Debt Strikes—Mortgage and Student

I wrote on Monday about ESOP's mortgage strikers. The concept made me think of the student debt strike efforts. At first glance, those not following what's happening in higher education may […]

I wrote on Monday about ESOP's mortgage strikers. The concept made me think of the student debt strike efforts.

At first glance, those not following what's happening in higher education may think of people complaining about student debt as lazy, entitled college grads who expected a job to fall in their laps. But NYU professor Andrew Ross makes a number of interesting arguments about how rising costs and the loss of living wage jobs that you can get without a college degree basically require young people to go into debt to get a job—something some people call indentured servitude. 

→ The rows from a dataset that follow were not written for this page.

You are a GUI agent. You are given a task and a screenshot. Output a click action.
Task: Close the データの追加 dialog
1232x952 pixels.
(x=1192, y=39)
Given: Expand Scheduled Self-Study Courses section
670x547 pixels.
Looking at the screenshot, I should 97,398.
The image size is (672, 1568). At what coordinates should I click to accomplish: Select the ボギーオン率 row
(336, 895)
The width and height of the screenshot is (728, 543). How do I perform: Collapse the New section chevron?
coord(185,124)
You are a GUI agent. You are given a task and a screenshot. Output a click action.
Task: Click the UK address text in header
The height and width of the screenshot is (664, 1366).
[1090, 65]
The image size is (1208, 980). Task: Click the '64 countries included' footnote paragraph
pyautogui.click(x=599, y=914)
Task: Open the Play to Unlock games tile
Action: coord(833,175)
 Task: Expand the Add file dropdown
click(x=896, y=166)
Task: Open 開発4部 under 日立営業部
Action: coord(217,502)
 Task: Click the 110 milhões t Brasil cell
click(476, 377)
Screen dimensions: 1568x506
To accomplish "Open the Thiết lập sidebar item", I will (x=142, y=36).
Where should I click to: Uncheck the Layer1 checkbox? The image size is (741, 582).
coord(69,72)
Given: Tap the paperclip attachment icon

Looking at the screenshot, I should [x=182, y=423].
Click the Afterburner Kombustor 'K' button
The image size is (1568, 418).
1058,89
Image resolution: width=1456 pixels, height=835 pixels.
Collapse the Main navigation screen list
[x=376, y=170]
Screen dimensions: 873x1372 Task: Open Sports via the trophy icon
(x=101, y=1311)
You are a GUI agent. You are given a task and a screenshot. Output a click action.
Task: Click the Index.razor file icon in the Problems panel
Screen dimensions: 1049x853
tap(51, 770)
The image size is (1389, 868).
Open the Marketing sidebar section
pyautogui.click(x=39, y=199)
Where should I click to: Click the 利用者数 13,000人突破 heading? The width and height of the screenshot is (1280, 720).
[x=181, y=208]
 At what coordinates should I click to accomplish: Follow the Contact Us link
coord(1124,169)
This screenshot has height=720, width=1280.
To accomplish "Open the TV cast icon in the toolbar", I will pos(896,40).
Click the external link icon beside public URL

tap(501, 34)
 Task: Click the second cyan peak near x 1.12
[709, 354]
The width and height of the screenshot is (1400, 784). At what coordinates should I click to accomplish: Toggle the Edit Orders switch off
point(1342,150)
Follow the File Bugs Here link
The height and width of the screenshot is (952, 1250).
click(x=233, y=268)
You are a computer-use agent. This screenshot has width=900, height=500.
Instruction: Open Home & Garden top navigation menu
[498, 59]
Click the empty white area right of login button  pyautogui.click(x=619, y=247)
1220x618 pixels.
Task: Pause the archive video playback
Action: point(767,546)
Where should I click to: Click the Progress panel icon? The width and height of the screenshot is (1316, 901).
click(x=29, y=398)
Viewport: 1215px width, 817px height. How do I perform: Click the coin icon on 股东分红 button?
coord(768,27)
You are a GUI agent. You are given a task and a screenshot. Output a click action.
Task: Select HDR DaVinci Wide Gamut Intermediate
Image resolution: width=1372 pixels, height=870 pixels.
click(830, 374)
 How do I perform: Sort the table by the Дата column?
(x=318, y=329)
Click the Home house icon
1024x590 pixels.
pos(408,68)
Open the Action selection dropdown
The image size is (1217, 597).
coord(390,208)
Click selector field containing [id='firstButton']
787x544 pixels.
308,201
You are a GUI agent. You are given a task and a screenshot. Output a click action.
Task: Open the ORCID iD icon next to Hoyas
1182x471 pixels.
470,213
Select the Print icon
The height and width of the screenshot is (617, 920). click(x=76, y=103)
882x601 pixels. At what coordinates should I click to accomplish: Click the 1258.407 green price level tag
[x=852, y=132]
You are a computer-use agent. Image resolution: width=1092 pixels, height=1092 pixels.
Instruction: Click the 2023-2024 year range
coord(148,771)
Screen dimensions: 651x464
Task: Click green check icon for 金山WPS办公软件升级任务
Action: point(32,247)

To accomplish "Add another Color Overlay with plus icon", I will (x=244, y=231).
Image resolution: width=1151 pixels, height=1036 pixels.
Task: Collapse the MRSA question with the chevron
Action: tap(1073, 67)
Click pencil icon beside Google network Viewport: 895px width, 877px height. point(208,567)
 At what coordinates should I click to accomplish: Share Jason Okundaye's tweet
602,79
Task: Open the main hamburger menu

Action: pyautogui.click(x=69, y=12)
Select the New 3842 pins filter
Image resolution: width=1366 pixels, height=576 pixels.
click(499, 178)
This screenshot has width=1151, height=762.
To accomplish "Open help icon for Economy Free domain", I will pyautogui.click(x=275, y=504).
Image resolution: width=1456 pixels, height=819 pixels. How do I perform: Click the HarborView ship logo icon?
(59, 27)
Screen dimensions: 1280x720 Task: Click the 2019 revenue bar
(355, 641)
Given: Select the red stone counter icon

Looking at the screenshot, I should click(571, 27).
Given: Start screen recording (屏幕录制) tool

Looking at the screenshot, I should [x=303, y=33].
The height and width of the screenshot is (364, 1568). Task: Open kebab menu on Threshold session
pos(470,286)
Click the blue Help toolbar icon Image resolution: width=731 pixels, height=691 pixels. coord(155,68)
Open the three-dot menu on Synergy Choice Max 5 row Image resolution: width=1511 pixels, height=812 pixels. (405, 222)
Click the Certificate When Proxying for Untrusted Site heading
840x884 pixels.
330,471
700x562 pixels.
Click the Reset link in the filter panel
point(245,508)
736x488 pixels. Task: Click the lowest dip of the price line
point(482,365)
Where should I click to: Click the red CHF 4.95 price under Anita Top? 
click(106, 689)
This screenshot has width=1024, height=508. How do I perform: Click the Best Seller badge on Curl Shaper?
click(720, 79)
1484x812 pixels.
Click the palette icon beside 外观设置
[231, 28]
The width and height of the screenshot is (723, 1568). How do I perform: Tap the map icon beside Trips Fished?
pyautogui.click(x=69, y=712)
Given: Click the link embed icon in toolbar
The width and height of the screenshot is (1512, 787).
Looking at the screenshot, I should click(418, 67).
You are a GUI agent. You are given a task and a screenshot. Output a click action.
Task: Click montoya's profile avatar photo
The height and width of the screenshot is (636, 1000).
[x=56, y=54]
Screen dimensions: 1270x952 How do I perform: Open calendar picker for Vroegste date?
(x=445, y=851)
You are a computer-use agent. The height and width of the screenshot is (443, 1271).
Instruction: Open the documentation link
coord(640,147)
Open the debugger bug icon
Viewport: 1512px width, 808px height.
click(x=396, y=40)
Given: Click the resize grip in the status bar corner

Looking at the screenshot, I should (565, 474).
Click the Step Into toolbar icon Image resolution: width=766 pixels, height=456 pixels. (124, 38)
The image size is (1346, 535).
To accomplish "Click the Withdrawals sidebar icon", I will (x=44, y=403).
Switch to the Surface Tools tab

He also notes that the same folks who were targeted for predatory mortgages are also targeted for predatory student loans. Ross writes:

But the biggest impact, and the worst excesses of the lending racket, can be found at the low-income end of the higher-education landscape. While I was visiting a community college in the Southwest, a son of immigrants told me he had taken out a series of loans, on the advice of “admissions counselors,” to enroll at a for-profit college, only to discover, on graduation, that the institution was not properly accredited. Unable to transfer credit, he was starting afresh at a new institution, with a new round of loans. For first-generation families like his, access to information is scarce. Priced out of increasingly costly public colleges, he and his peers are falling into the for-profit system, where they are easy prey for shady officials with ties to venal lenders who target high-risk borrowers. As a result, a familiar racial profile emerges: African-Americans are the most indebted of all population groups. Twenty-seven percent of black graduates in 2007–08 borrowed more than $30,000 to pay for college, compared with 16 percent of whites, 14 percent of Hispanics, and 9 percent of Asians.

That story starts to sound like one with a lot of similarity to mortgage justice/bank accountability work. I'd be interested to hear if anyone is explicitly making those connections or linking those two groups.